Yes the after would be good


----------



## djacks42 (Nov 21, 2005)




----------



## RussellB (Dec 22, 2008)

And the after pic?


----------



## marillion2 (Jan 11, 2009)

I'm looking to buy one of these, the after pic please.


----------



## djacks42 (Nov 21, 2005)

marillion2 said:


> I'm looking to buy one of these, the after pic please.

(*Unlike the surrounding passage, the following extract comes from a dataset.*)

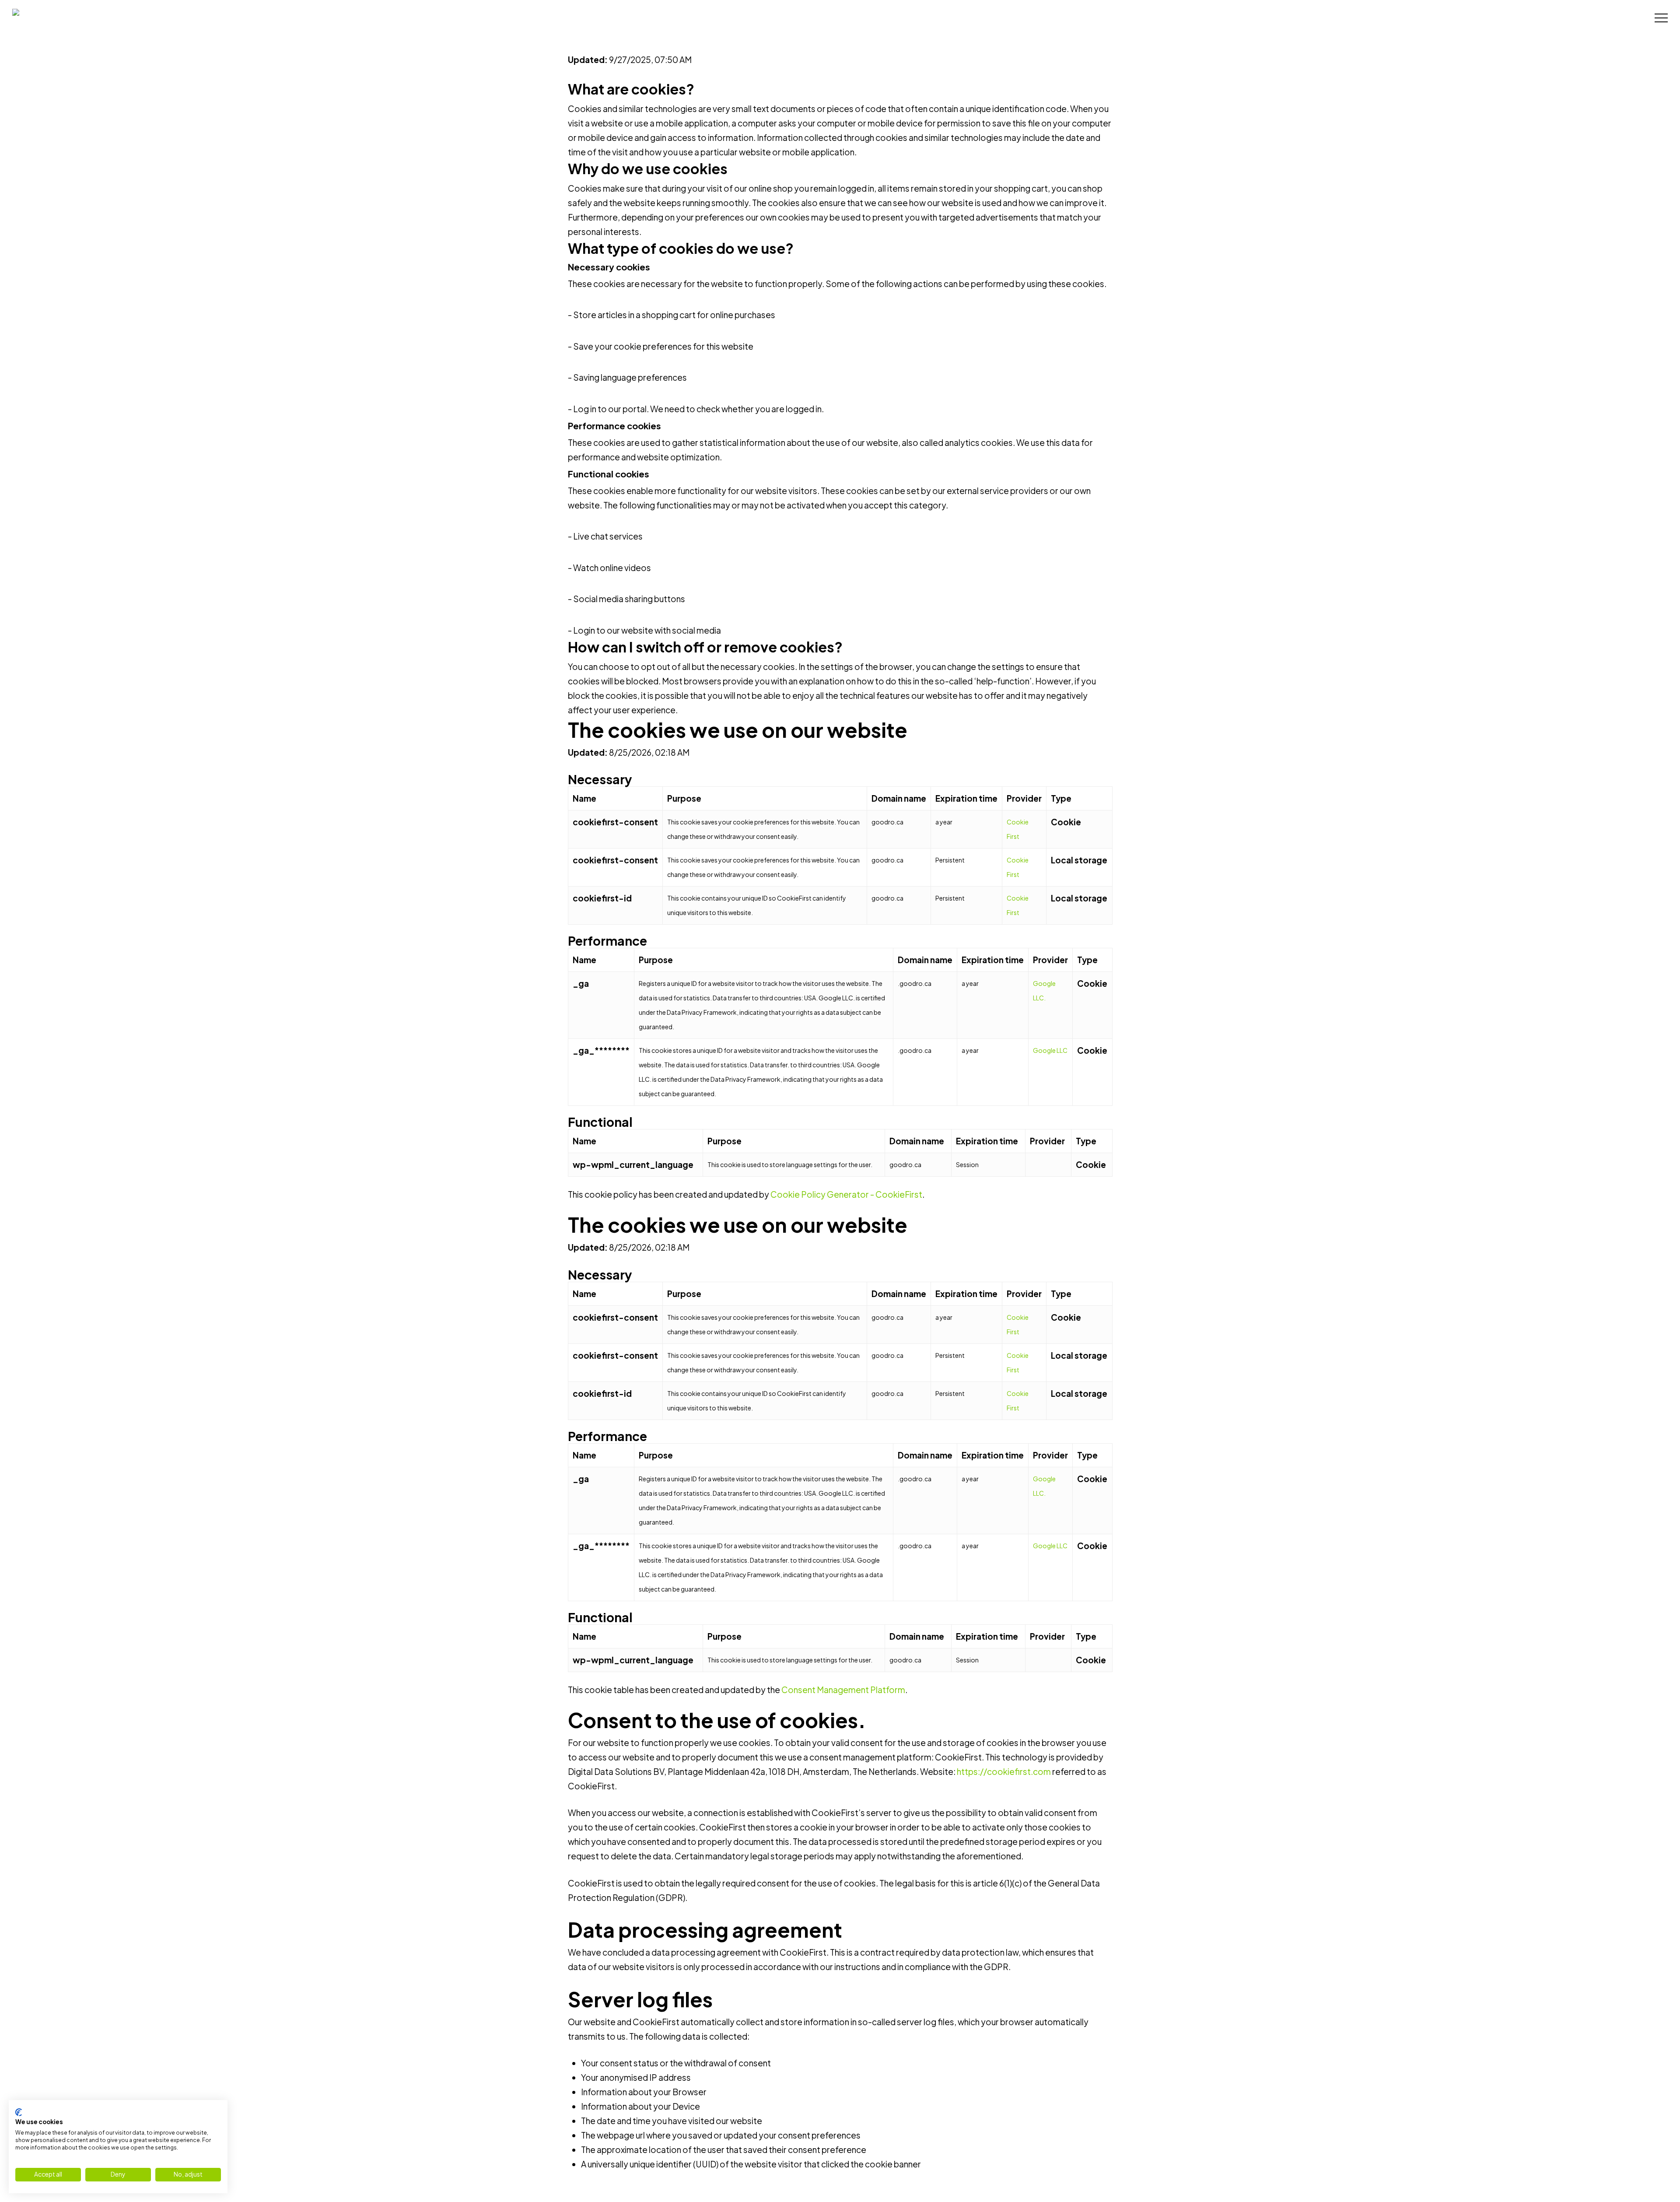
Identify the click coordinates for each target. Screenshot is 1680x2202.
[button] (1661, 18)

Well i've never had any probs before. It shows up and then seems to vanish after a while..










and link as back up..

photobox


----------



## mel (Dec 6, 2006)

Hope you kept the numbers to stick back on if you decide to sell it again :lol:


----------



## djacks42 (Nov 21, 2005)

mel said:


> Hope you kept the numbers to stick back on if you decide to sell it again :lol:


Nah - sanded the whole face down to the brass to get the paper on nice and smooth. :lol: Just need to find some better hands for it now.

Can anyone tell me why the photo keeps dissapearing? It shows up fine in the preview.


----------



## djacks42 (Nov 21, 2005)

ok - resized smaller now..


----------



## Stan (Aug 7, 2003)

I'd give up if I were you, your technology is being very unkind at the moment.


----------



## djacks42 (Nov 21, 2005)

Stan said:


> I'd give up if I were you, your technology is being very unkind at the moment.


I have not seen the answer yet, but other Photobox users are having the same issue. So, until I figure it out, I'm going to try with tinypic. Wish me luck!


----------



## thunderbolt (May 19, 2007)

Now that's what I call a sterile dial. Certainly different though.


----------